Epitope Mapping of the Anti-CD44 Monoclonal Antibody (C44Mab-46) Using the REMAP Method.

Abstract

CD44 functions as a major hyaluronan receptor on most cell types, with roles in cell adhesion, migration, proliferation, differentiation, and survival. The CD44 gene comprises 20 exons, with alternative splicing producing many different isoforms. CD44 variant isoforms exhibit tissue-specific expression patterns and have been studied as therapeutic targets for several cancers; therefore, anti-CD44 monoclonal antibodies (mAbs) are useful for investigating CD44 expression in various cancers.

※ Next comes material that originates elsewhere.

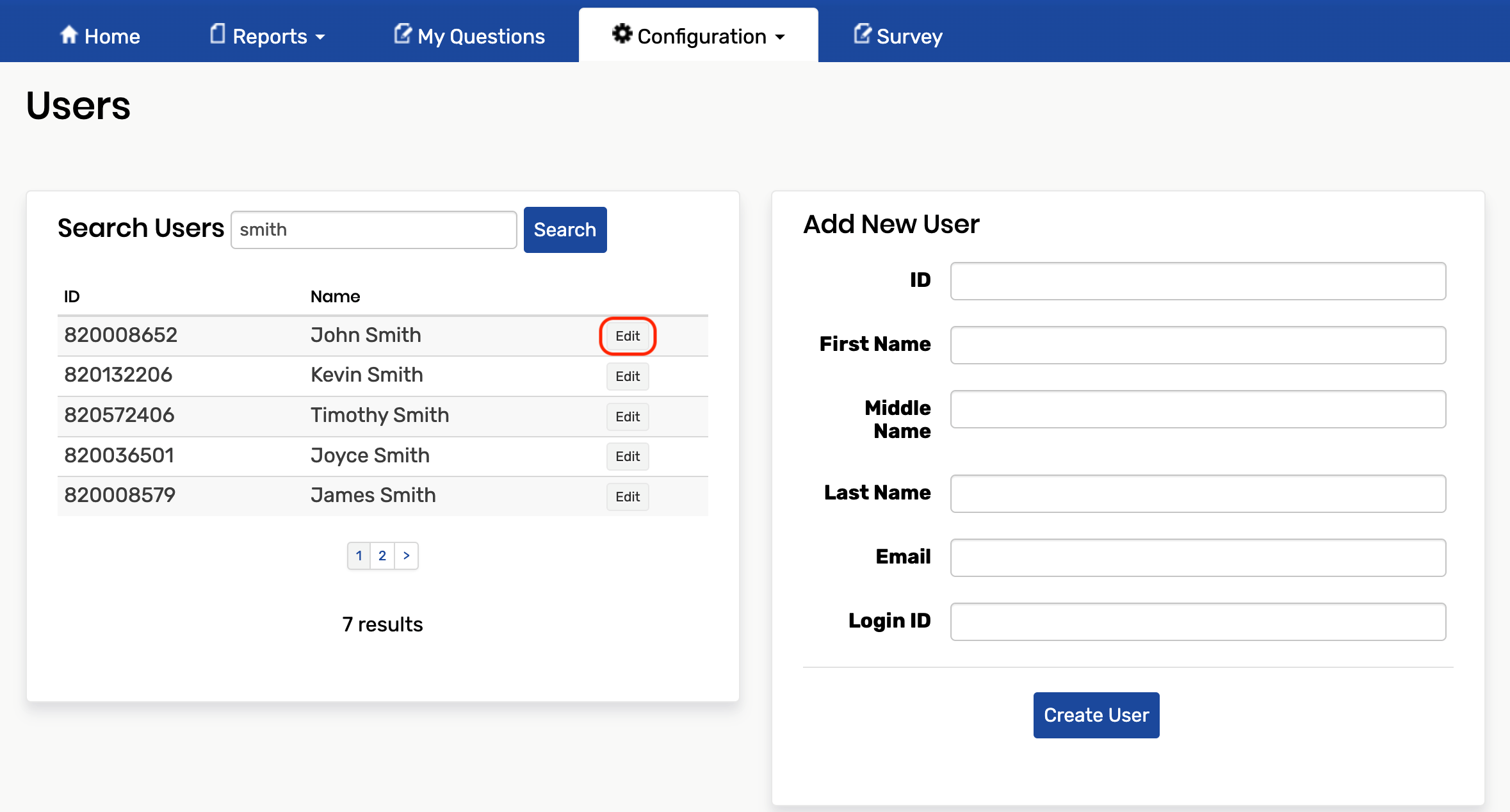Jump to results page 2
This screenshot has height=812, width=1510.
382,555

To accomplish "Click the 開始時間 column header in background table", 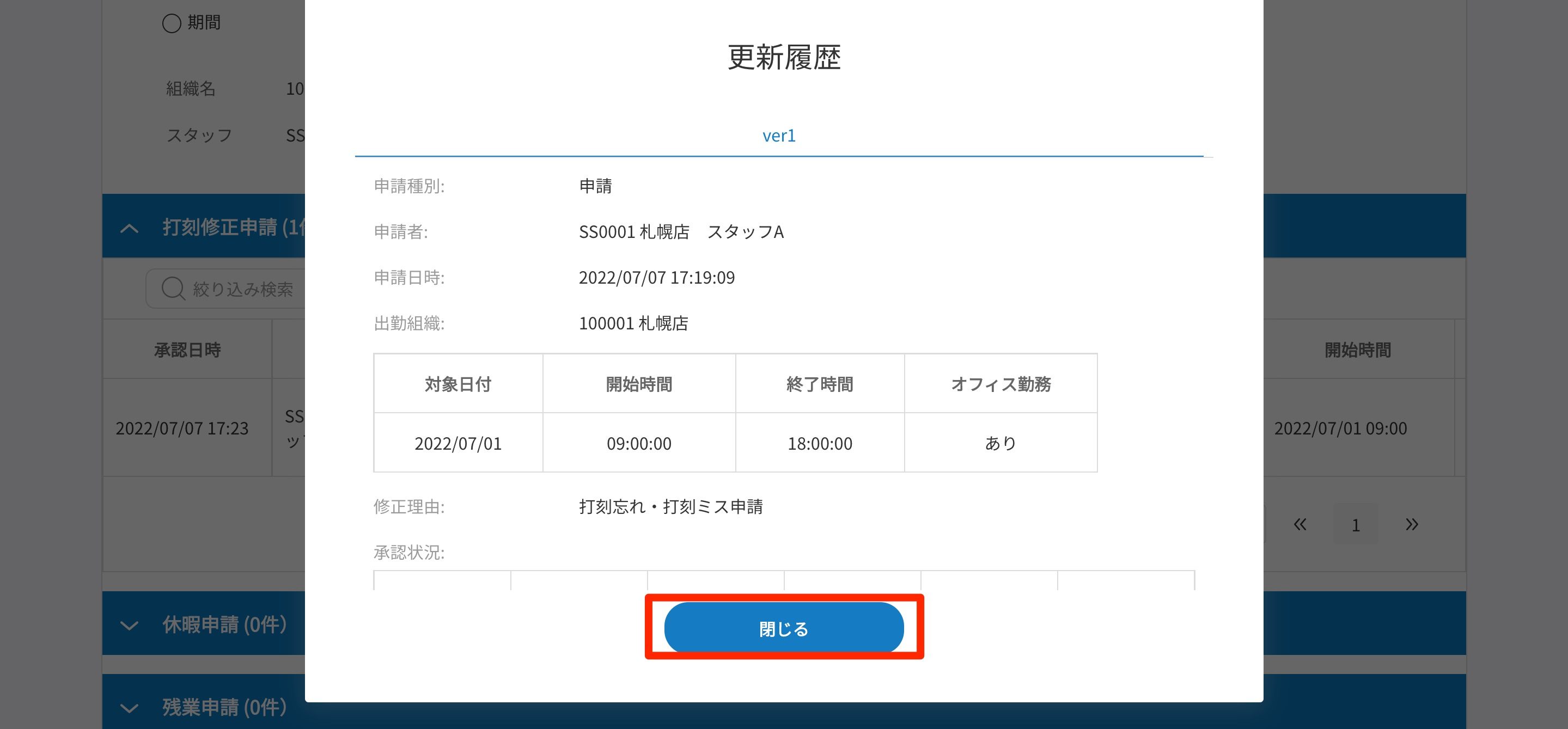I will point(1357,350).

Previously, we established an anti-CD44 mAb, C44Mab-46 (IgG1, κ), by immunizing mice with the CD44v3-10 ectodomain. Although C44Mab-46 recognized all CD44 isoforms, the binding epitope of C44Mab-46 has not been determined. In this study, we first checked the reactivity of C44Mab-46 to several CD44v3-10 deletion mutants such as dN79, dN124, dN147, and dN224. We found the N-terminus of the C44Mab-46-binding epitope between residues 147 and 224 of CD44v3-10. We next investigated this epitope using a novel mapping system: RIEDL insertion for epitope mapping (REMAP) method. We constructed 31 CD44 standard (CD44s) mutants where the RIEDL tag was inserted into the expected epitope region in CD44s. We observed that the C44Mab-46 epitope constituted five amino acids: 174-TDDDV-178 of CD44s. Thus, the REMAP method could be used to determine mAb binding epitopes for membrane proteins.